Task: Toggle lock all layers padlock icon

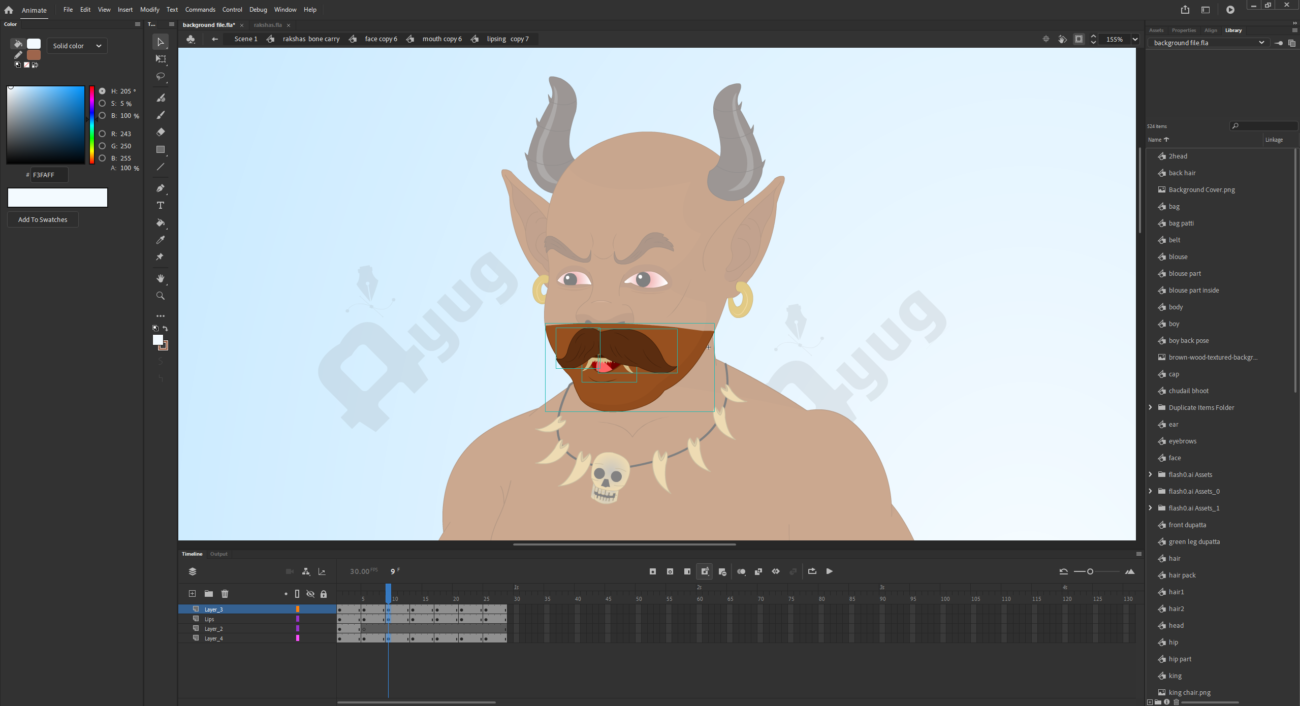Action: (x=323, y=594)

* * *

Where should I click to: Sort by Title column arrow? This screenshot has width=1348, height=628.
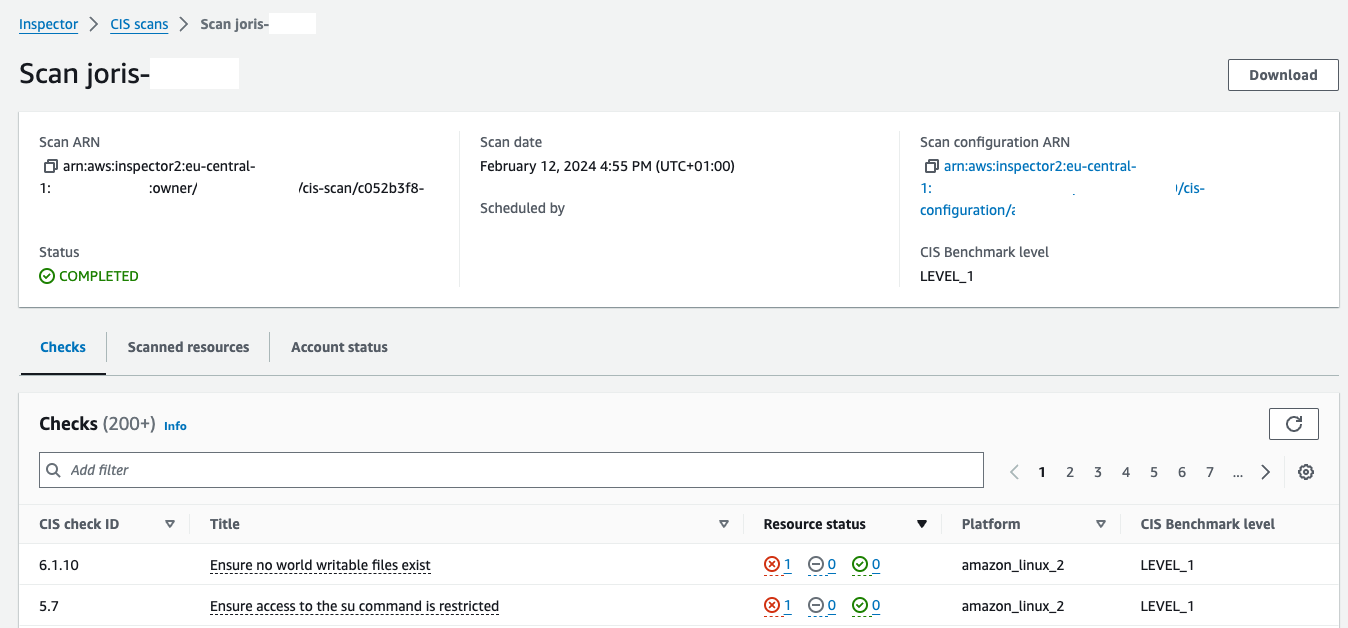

==

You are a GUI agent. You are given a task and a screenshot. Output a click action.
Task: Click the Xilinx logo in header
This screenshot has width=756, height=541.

◆ **Task objective**
Using the data above, transcribe the lines that run from the line with "You are a GUI" to the line with "This screenshot has width=756, height=541.", both ends kept, and output nothing else.

◆ **Task response**
You are a GUI agent. You are given a task and a screenshot. Output a click action.
Task: Click the Xilinx logo in header
This screenshot has width=756, height=541.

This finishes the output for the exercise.